If a person with diabetes were to ask you how your project will help them in the future, how would you respond?

There are many lines of data that currently supports the notion that pancreatic endocrine cells indeed can be coerced to form from non-insulin producing cells having progenitor-like characteristics. There are not one, but many avenues to seek to explore on our quest for deriving new cells. All these paths require fundamental knowledge of the developing pancreas, and rest on an intimate understanding of the critical genes involved. Cellular engineering is advancing rapidly, and our ability to specify individual cells, such as the insulin-producing cells of the pancreas, is improving constantly.

Why is it important for you, personally, to become involved in diabetes research?  What role will this award play in your research efforts?
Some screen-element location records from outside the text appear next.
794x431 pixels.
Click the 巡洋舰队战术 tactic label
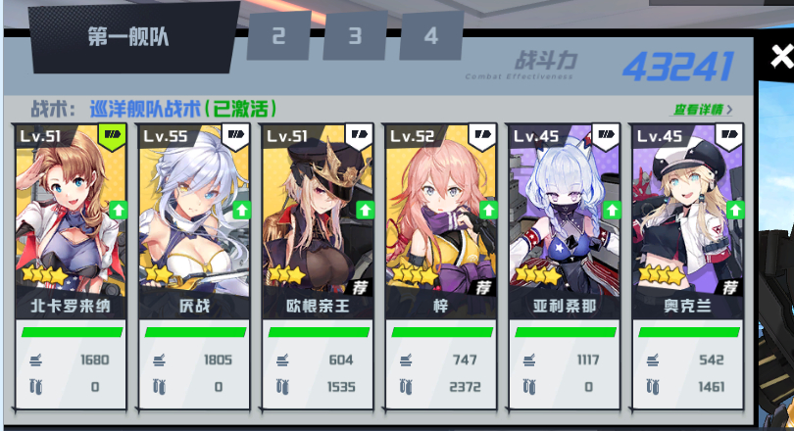146,109
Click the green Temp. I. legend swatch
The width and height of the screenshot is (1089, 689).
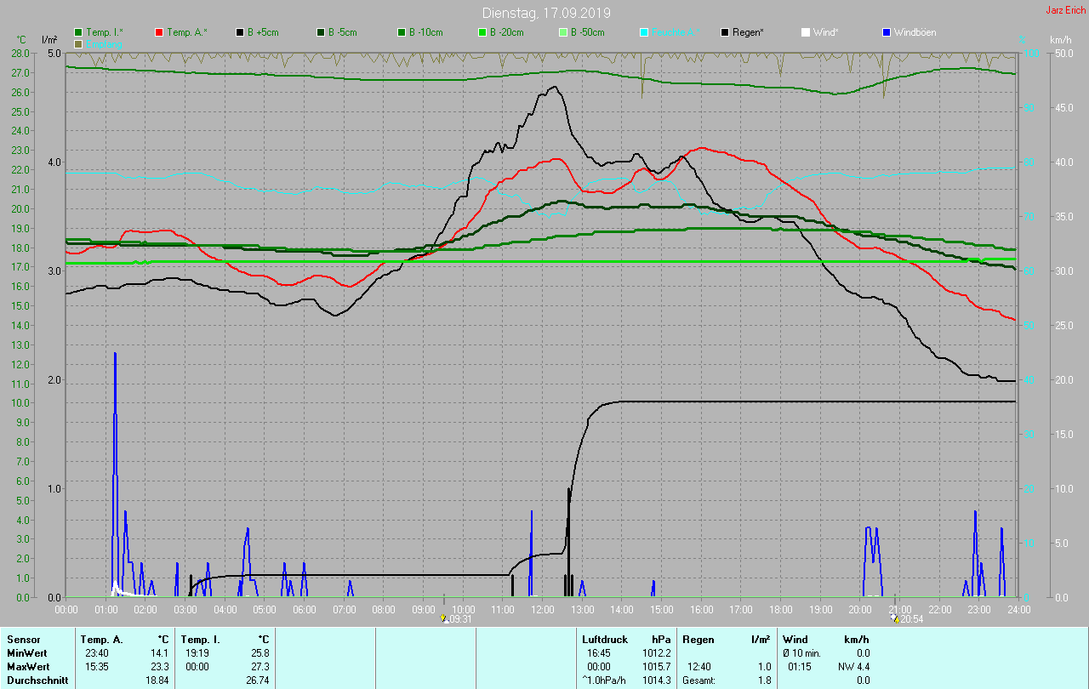point(79,32)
Diabetes is one of the largest contributors to human disease, being the number one cause for blindness, kidney disease, and amputations. Diabetes is a major contributor to heart disease, and due to the increased levels of obesity nationwide, it is expected to increase in prevalence in the near future. Although diabetes consist mainly of both type I and type II, the common thread is the failure of the pancreatic islet cell to maintain normal blood glucose. We know that providing new insulin producing cells can rectify this situation, and for that reason, focus must be on generating cells that can be considered for transplantation. In the short term, such cells would be made available to type I diabetic individuals, but in the longer term, replacement cells can just as well be imagined as a treatment for type II diabetes. I have been involved in Diabetes research since I started in science. I have strived to understand pancreatic development to the level of being able to harness the information from the embryo, so as to make new beta cells for clinical use. The efforts in our award provided by the ADA is to specifically test how one can harness the ability of the Notch signaling system as a means to increase the formation of specifically insulin cells, with increased frequencies over glucagon-cells. This has not been done before, and the research will critically support this work.

In what direction do you see the future of diabetes research going?

Diabetes research gains ground every on almost all fronts, whether that be the immunological reasons for type I diabetes, the research into inability of the beta cells to meet demands in Type I diabetes, or in the research into how prolonged hyperglycemia leads to a vast array of complications. We need to be better at diagnosing and treating at many levels, and we are improving. However, we are unable to cure. Envisioning a cure is as simple as envisioning a cell. We know from current islet transplant procedures that islet cell replacement works in reality. I see a lot of evidence that convinces me that our current efforts in creating insulin cells for replacement is beginning to pay off. This evidence is on the commercial as well as the academic fronts, and the sails are set. In analogy to a horse race, the gun has sounded, and the horses are well around the first corner, if not longer. However, there are many horses in this play, and a possible winner cannot be determined until the goal line is reached - such as the goal defined by a clinically-approved cell therapy. As the race continues, only the foolhardy would count any horse out. And we all stand to win, if just one passes the goal line.